No texto citado, reescreva em forma de lista o parágrafo que começa por "Nas primeiras décadas do século XIX", mantendo os seus factos principais.

- _Texto citado_:
'''
A vida desde 1820

Há 100 anos os portugueses viviam menos 23 anos do que os noruegueses...
...agora, a diferença é de apenas dois anos. Historiadores juntaram-se à OCDE para um projecto que faz estimativas sobre níveis de bem-estar no mundo.
De 1820 para cá.

Nas primeiras décadas do século XIX a esperança de vida na Europa Ocidental rondava os 33 anos e quase chegou aos 80, em 2000. A população mundial ficou, em média, oito centímetros mais alta. E o planeta, que era habitado apenas por mil milhões de pessoas, viu esse número multiplicar-se por sete. A percentagem de pessoas alfabetizadas passou de 20% para 80%. Mas a riqueza, sendo muito maior, continua concentrada — o mundo, visto globalmente, não se tornou num sítio com menos desigualdade na distribuição de rendimentos. Aliás, na maior parte dos países as desigualdades têm vindo a crescer, desde os anos 80 do século XX. São conclusões de um estudo da Organização para a Cooperação e Desenvolvimento Económico (OCDE).

Como era a vida em 1820 e como é hoje? O estudo dá conta (em rigor, mede) o que se terá passado nos últimos quase 200 anos no que diz respeito ao bem-estar das populações. Chama-se “How was life? — Global Well-Being since 1820”.
'''
- _Dados fornecidos_:
'''
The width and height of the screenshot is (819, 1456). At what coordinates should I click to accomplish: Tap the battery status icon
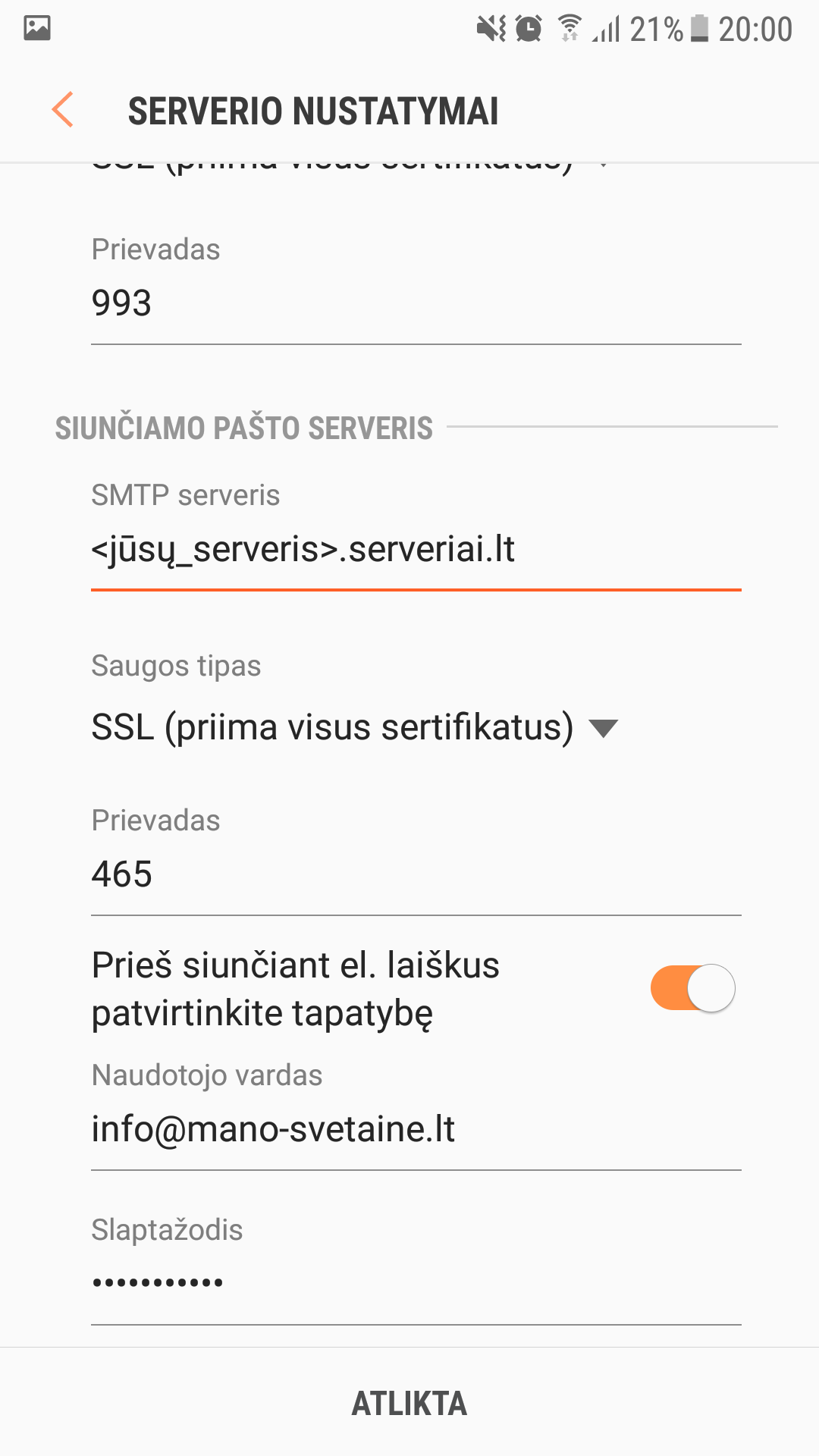click(699, 29)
'''
- _Resolução do exercício_:
- Esperança de vida na Europa Ocidental: cerca de 33 anos nas primeiras décadas do século XIX, quase 80 em 2000.
- Altura média da população mundial: mais oito centímetros.
- População do planeta: de mil milhões de pessoas para sete vezes mais.
- Alfabetização: de 20% para 80% das pessoas.
- Riqueza: muito maior, mas ainda concentrada, sem menos desigualdade global na distribuição de rendimentos.
- Desigualdades: a crescer na maior parte dos países desde os anos 80 do século XX.
- Fonte: estudo da Organização para a Cooperação e Desenvolvimento Económico (OCDE).